An exact repetition of the records is required. Leave nothing out.

§ **SOURCE INFORMATION**:
= Beginning of Section =

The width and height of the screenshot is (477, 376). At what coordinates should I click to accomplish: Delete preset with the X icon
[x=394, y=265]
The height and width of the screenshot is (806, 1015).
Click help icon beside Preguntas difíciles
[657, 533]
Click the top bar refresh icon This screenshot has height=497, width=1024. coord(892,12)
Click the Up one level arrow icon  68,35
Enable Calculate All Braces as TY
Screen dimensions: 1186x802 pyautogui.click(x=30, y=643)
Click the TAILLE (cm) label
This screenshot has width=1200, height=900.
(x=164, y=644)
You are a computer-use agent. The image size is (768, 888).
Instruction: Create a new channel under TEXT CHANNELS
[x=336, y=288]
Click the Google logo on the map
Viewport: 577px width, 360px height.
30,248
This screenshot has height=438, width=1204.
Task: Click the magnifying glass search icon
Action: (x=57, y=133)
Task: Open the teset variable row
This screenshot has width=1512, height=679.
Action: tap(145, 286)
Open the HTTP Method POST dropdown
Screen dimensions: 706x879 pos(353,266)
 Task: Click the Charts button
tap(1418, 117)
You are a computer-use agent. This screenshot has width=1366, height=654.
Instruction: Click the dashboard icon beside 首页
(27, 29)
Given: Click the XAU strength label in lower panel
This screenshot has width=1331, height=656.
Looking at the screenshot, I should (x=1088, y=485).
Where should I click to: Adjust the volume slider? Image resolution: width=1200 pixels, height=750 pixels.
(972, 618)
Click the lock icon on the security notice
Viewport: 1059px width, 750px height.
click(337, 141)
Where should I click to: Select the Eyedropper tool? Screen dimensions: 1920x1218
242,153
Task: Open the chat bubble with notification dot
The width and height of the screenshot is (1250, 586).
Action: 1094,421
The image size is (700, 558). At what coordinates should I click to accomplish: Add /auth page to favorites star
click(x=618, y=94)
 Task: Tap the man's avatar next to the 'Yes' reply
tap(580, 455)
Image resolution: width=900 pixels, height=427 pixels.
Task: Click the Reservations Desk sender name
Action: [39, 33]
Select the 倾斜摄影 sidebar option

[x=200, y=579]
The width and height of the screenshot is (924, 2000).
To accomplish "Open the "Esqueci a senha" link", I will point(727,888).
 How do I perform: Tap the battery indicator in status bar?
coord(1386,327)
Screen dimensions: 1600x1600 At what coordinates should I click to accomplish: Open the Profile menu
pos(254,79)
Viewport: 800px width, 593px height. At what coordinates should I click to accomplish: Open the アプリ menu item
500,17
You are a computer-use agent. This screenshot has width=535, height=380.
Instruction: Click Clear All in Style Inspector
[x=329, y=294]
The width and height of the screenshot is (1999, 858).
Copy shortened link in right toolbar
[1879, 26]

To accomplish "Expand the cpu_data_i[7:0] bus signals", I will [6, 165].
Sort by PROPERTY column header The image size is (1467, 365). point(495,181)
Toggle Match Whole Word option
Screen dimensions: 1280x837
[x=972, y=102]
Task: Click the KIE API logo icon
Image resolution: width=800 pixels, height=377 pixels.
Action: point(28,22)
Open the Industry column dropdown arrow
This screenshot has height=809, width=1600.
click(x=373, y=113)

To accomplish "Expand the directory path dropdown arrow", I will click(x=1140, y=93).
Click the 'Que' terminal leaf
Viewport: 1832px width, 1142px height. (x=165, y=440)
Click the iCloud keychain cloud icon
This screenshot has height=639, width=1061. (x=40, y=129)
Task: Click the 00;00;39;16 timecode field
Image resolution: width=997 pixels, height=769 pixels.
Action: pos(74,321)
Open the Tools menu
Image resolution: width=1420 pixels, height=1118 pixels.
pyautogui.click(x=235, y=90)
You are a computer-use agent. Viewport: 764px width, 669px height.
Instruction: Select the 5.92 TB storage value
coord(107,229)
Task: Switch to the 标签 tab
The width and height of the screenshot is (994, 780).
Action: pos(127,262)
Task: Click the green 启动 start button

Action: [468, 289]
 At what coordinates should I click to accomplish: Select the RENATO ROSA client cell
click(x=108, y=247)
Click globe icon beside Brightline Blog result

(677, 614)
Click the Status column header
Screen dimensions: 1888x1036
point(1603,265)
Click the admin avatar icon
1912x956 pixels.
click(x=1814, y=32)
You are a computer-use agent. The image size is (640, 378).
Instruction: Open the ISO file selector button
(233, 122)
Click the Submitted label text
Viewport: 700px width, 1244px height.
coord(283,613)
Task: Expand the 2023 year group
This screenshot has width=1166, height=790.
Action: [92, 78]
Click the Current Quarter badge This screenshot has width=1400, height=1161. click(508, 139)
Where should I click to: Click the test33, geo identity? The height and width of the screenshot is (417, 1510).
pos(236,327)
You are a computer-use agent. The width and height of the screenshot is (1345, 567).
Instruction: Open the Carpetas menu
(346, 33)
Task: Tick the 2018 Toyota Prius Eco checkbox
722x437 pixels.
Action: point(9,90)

= End of Section =

§ **WRITTEN REPLY**:
The width and height of the screenshot is (477, 376). At what coordinates should I click to accomplish: Delete preset with the X icon
[x=394, y=265]
The height and width of the screenshot is (806, 1015).
Click help icon beside Preguntas difíciles
[657, 533]
Click the top bar refresh icon This screenshot has height=497, width=1024. coord(892,12)
Click the Up one level arrow icon  68,35
Enable Calculate All Braces as TY
Screen dimensions: 1186x802 pyautogui.click(x=30, y=643)
Click the TAILLE (cm) label
This screenshot has width=1200, height=900.
(x=164, y=644)
You are a computer-use agent. The image size is (768, 888).
Instruction: Create a new channel under TEXT CHANNELS
[x=336, y=288]
Click the Google logo on the map
Viewport: 577px width, 360px height.
30,248
This screenshot has height=438, width=1204.
Task: Click the magnifying glass search icon
Action: (x=57, y=133)
Task: Open the teset variable row
This screenshot has width=1512, height=679.
Action: tap(145, 286)
Open the HTTP Method POST dropdown
Screen dimensions: 706x879 pos(353,266)
 Task: Click the Charts button
tap(1418, 117)
You are a computer-use agent. This screenshot has width=1366, height=654.
Instruction: Click the dashboard icon beside 首页
(27, 29)
Given: Click the XAU strength label in lower panel
This screenshot has width=1331, height=656.
Looking at the screenshot, I should (x=1088, y=485).
Where should I click to: Adjust the volume slider? Image resolution: width=1200 pixels, height=750 pixels.
(972, 618)
Click the lock icon on the security notice
Viewport: 1059px width, 750px height.
click(337, 141)
Where should I click to: Select the Eyedropper tool? Screen dimensions: 1920x1218
242,153
Task: Open the chat bubble with notification dot
The width and height of the screenshot is (1250, 586).
Action: 1094,421
The image size is (700, 558). At what coordinates should I click to accomplish: Add /auth page to favorites star
click(x=618, y=94)
 Task: Tap the man's avatar next to the 'Yes' reply
tap(580, 455)
Image resolution: width=900 pixels, height=427 pixels.
Task: Click the Reservations Desk sender name
Action: [39, 33]
Select the 倾斜摄影 sidebar option

[x=200, y=579]
The width and height of the screenshot is (924, 2000).
To accomplish "Open the "Esqueci a senha" link", I will point(727,888).
 How do I perform: Tap the battery indicator in status bar?
coord(1386,327)
Screen dimensions: 1600x1600 At what coordinates should I click to accomplish: Open the Profile menu
pos(254,79)
Viewport: 800px width, 593px height. At what coordinates should I click to accomplish: Open the アプリ menu item
500,17
You are a computer-use agent. This screenshot has width=535, height=380.
Instruction: Click Clear All in Style Inspector
[x=329, y=294]
The width and height of the screenshot is (1999, 858).
Copy shortened link in right toolbar
[1879, 26]

To accomplish "Expand the cpu_data_i[7:0] bus signals", I will [6, 165].
Sort by PROPERTY column header The image size is (1467, 365). point(495,181)
Toggle Match Whole Word option
Screen dimensions: 1280x837
[x=972, y=102]
Task: Click the KIE API logo icon
Image resolution: width=800 pixels, height=377 pixels.
Action: point(28,22)
Open the Industry column dropdown arrow
This screenshot has height=809, width=1600.
click(x=373, y=113)

To accomplish "Expand the directory path dropdown arrow", I will click(x=1140, y=93).
Click the 'Que' terminal leaf
Viewport: 1832px width, 1142px height. (x=165, y=440)
Click the iCloud keychain cloud icon
This screenshot has height=639, width=1061. (x=40, y=129)
Task: Click the 00;00;39;16 timecode field
Image resolution: width=997 pixels, height=769 pixels.
Action: pos(74,321)
Open the Tools menu
Image resolution: width=1420 pixels, height=1118 pixels.
pyautogui.click(x=235, y=90)
You are a computer-use agent. Viewport: 764px width, 669px height.
Instruction: Select the 5.92 TB storage value
coord(107,229)
Task: Switch to the 标签 tab
The width and height of the screenshot is (994, 780).
Action: pos(127,262)
Task: Click the green 启动 start button

Action: [468, 289]
 At what coordinates should I click to accomplish: Select the RENATO ROSA client cell
click(x=108, y=247)
Click globe icon beside Brightline Blog result

(677, 614)
Click the Status column header
Screen dimensions: 1888x1036
point(1603,265)
Click the admin avatar icon
1912x956 pixels.
click(x=1814, y=32)
You are a computer-use agent. The image size is (640, 378).
Instruction: Open the ISO file selector button
(233, 122)
Click the Submitted label text
Viewport: 700px width, 1244px height.
coord(283,613)
Task: Expand the 2023 year group
This screenshot has width=1166, height=790.
Action: [92, 78]
Click the Current Quarter badge This screenshot has width=1400, height=1161. click(508, 139)
Where should I click to: Click the test33, geo identity? The height and width of the screenshot is (417, 1510).
pos(236,327)
You are a computer-use agent. The width and height of the screenshot is (1345, 567).
Instruction: Open the Carpetas menu
(346, 33)
Task: Tick the 2018 Toyota Prius Eco checkbox
722x437 pixels.
Action: point(9,90)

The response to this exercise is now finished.